Стол, на столе двое счетов. Огромная переплетенная в кожу книга раскрыта на средине; над ней согнулись два человека. Каждый то и дело откладывает по нескольку костяшек.

– Ну, кажется, тысяча восемьсот одиннадцатый год кончаем подсчитывать…

– Умаялся я!.. Давай декабрь сосчитаем да и передохнем немного.

– И то! Каково-то им, беднягам, было. Нам сосчитать тяжело, а им столько обедов да чаев изничтожить! Тоже трудов необыкновенных стоит…

– Похоже, мой граф осиливает, почти до четырех тысяч дошло…

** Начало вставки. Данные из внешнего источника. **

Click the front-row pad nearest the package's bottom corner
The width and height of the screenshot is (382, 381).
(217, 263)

– Ну, брось; и князь Александр Николаевич не сдает, тоже за тридцать шестую сотню перевалил.

– Постой! Двадцать первое декабря… У графа Толстого три тысячи шестьсот восемьдесят два приглашения.

– Эх, а у князя Голицына – три тысячи шестьсот двадцать два!..

– Ну-ка, перелистни…

Несколько страниц огромного камер-фурьерского журнала переворачиваются с жестяным звуком.

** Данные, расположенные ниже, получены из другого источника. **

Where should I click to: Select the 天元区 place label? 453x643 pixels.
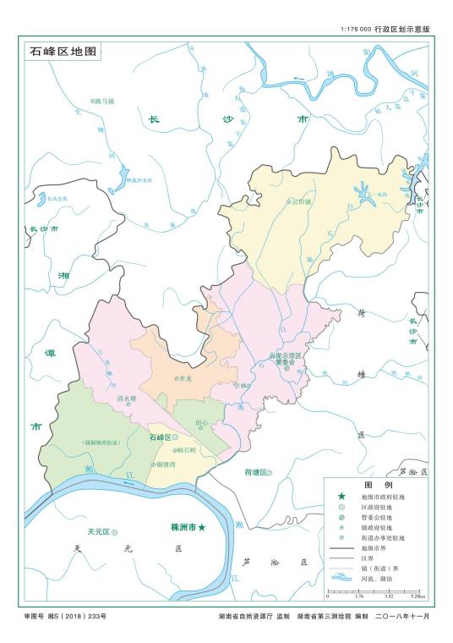(x=99, y=531)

– Эх, пыли-то! От гордыни князь, нас заставил пересчитывать приглашения.

Обер-камер-фурьеры снова хрустят счетами.

– Конец! Обозлится князь Александр Николаевич.

– Как пить дать… Давай пометим… пиши!

«Подщитано: с начала царствования Государя Императора Александра Павловича по 1 Генваря 1812 года был приглашен к столу их величеств князь А. Н. Голицын – 3635 раз; граф Н. А. Толстой – 3694 раза. О других особах говорить не приходится по несравнимой малости приглашений. Подщеты за последующие годы будут произведены незамедля.

Обер-камер-фурьеры Головкин Петр и Пухлов Антон».

– Говорю тебе, обозлится! Он с графом Толстым об заклад бился, кто из них чаще приглашаем был к столу государеву.

– Ха-ха-ха! Вывихнули, поди, себе утробы!.. По два раза, чай, приходилось иной раз обедать!..

– А сегодня будет князь у его величества?

– Нет, сегодня граф Аракчеев обедает, значит, никого больше не будет. Вчера посол французский обедал. Чудной, говорят. Шесть раз уже обедал.

– Ну, этот не заживается, не объест. Француз – он щуплый, ест мало, больше вилкой портит…

* * *

Аракчеев ел быстро и жадно. Под сухой, медного цвета кожей перекатывались громадные желваки, изредка блестел оскал острых, прямых зубов, а из-за тугого красного воротника, казалось, хотел выбраться и выпасть на тарелку тяжелый угловатый кадык.

Сидевший напротив Александр вяло жевал салат и чертил вилкой узоры.

Когда окончили обедать, Аракчеев шумно встал, вытирая тонкие губы салфеткой, рыгнув в рукав; Александр слегка поморщился.

– Имею я к вам, батюшка, ваше величество, личное касательство, – начал Аракчеев.

– Что такое?

– Худые дела замышляются; мне, конечно, совестно отнести их к доброте вашей, но уж раз настряпали, батюшка, надо валить все!

– Больно ты заковыристо говорить, Алексей Андреевич, начал… То так… в рукав рыгаешь, то как Карамзин…

– Виноват! Не кривлю я! И вам, батюшка, крепче да нерушимее самому бывать следовало!

– Ты что, учить меня собрался?! А? Я спрашиваю, что у тебя там!

– Воля ваша гневаться, а я говорю, эту подколодную гадюку Сперанс…

– Молчать! – Александр топнул ногой.

– Не могу! Не могу молчать, когда моего благодетеля коварно, из-за угла, извести хотят! Я в ваши дела не вмешиваюсь, ваша воля была Сперанского вернуть, я первый ему руку подал… Но сейчас нет мне врага большего!..

– Это я давно знаю, что тебе нет большего врага; при чем тут ненависть твоя?… Из-за угла, говоришь?